- [Assignment] Exactly the lines from the line that has "Click the 문의하기 inquiry button" through the final line below are to be retyped, and the pictures are not.

"""

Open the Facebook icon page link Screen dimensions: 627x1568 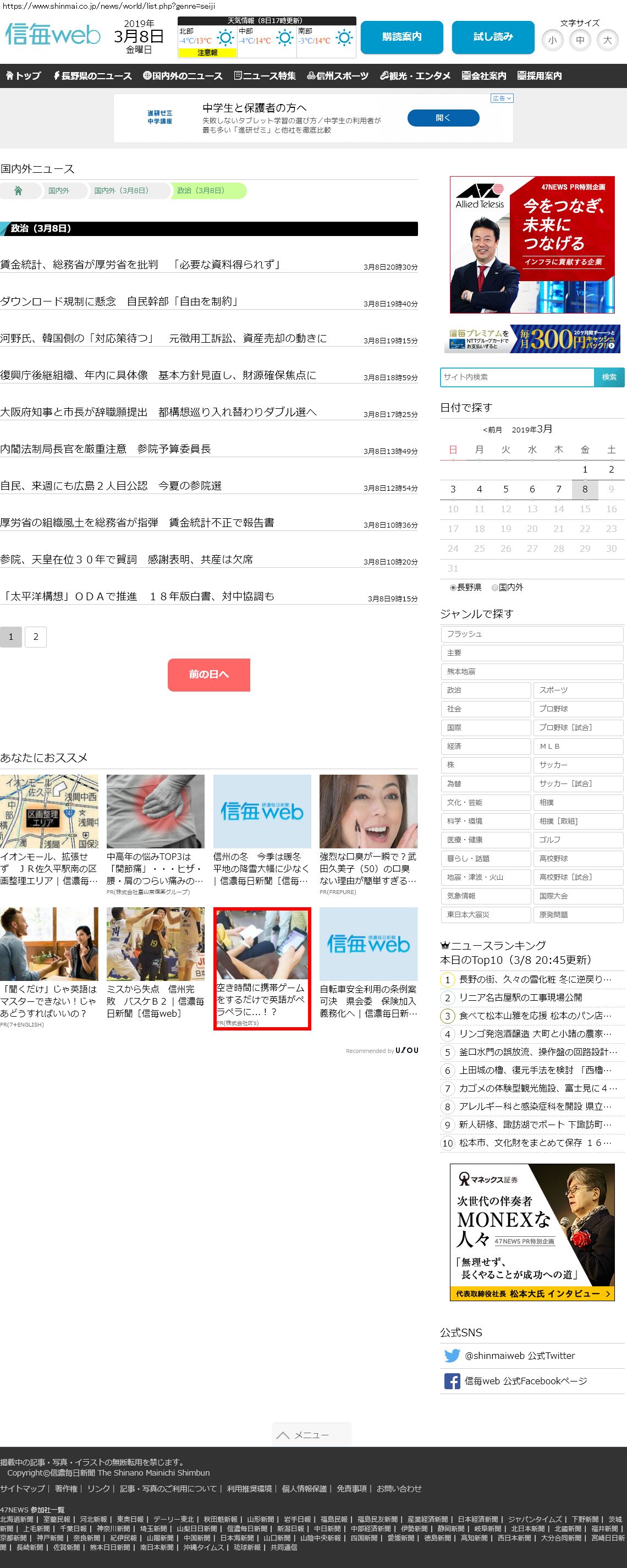(452, 1381)
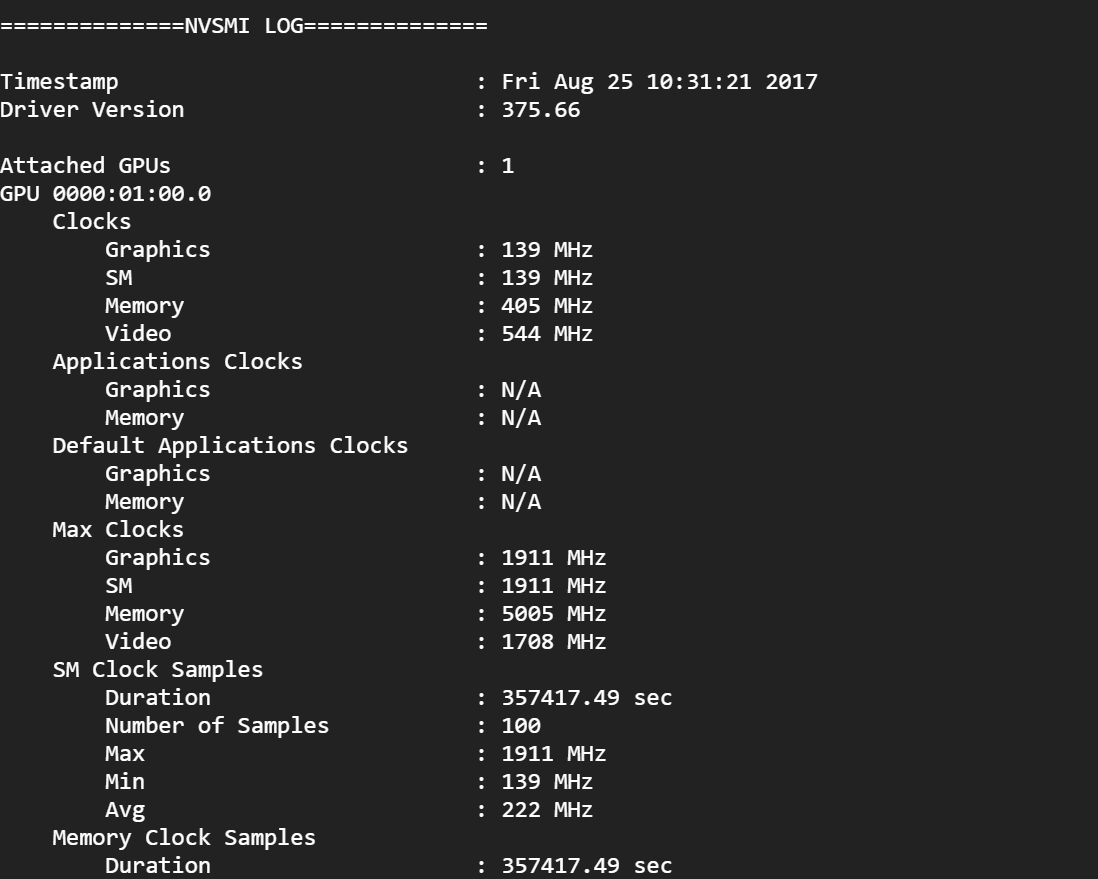Click the Attached GPUs label
This screenshot has width=1098, height=879.
85,166
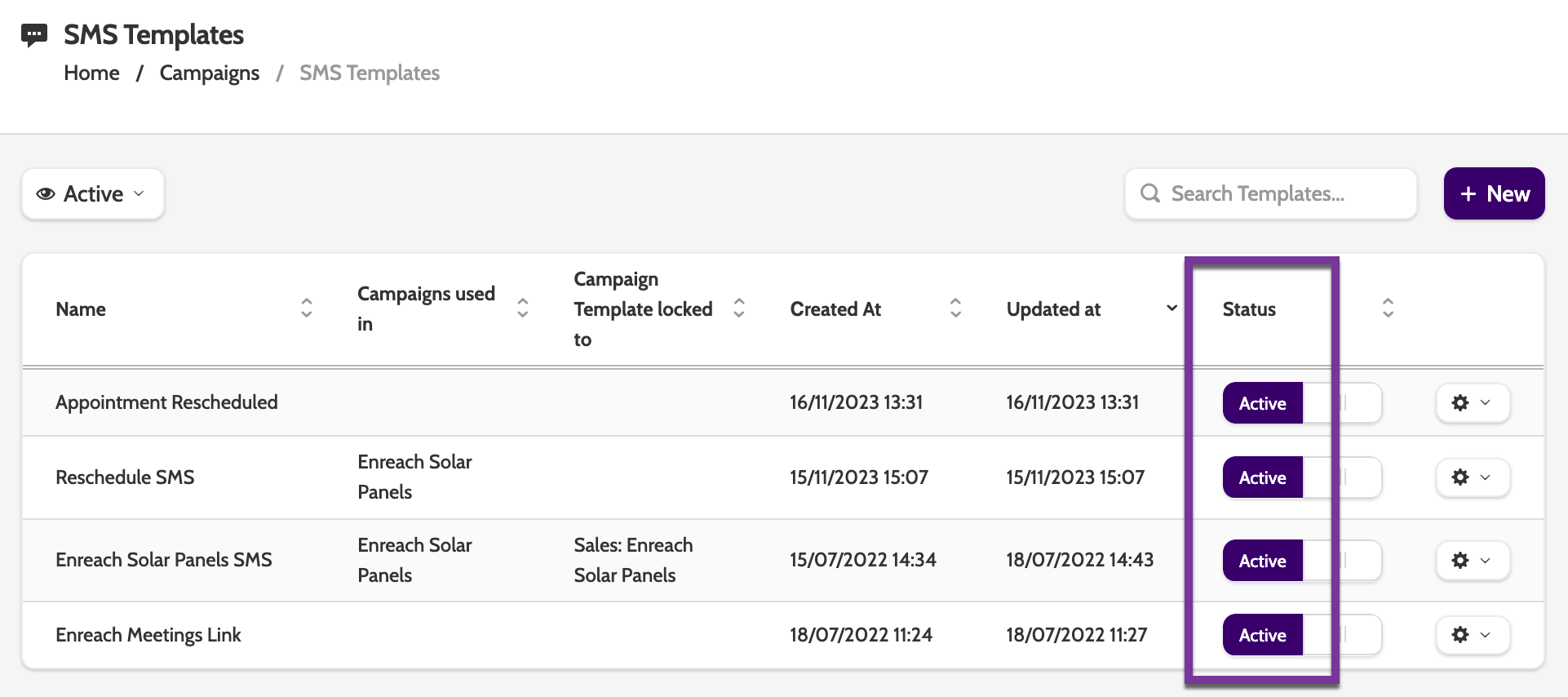
Task: Go to Campaigns in breadcrumb
Action: click(210, 73)
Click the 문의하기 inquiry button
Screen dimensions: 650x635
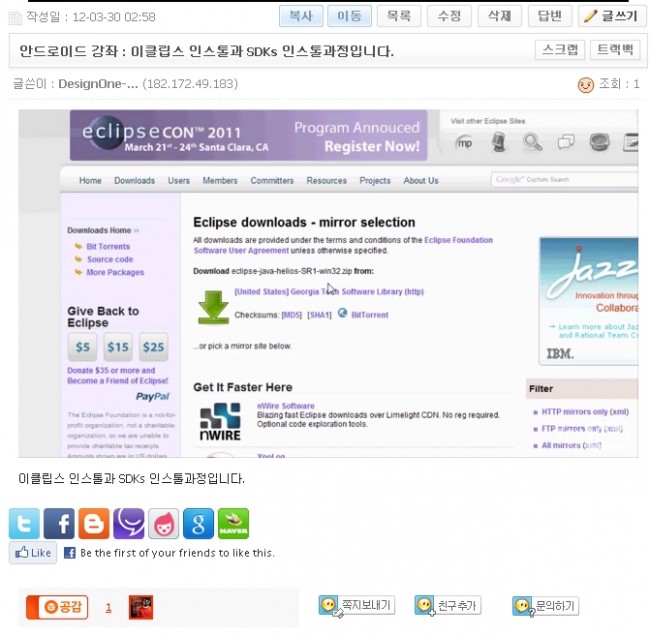click(x=545, y=606)
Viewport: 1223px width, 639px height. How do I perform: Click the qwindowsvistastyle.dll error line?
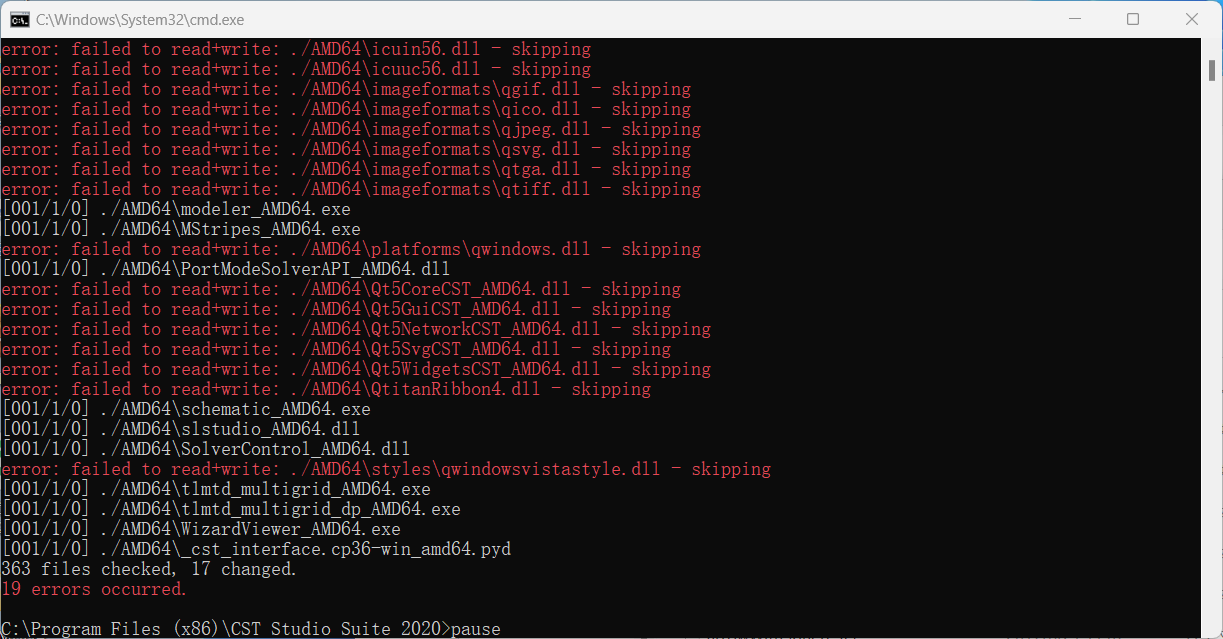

"""

- [Result of the task]
Click the 문의하기 inquiry button
Screen dimensions: 650x635
click(x=545, y=606)
Viewport: 1223px width, 639px height. How do I perform: Click the qwindowsvistastyle.dll error line?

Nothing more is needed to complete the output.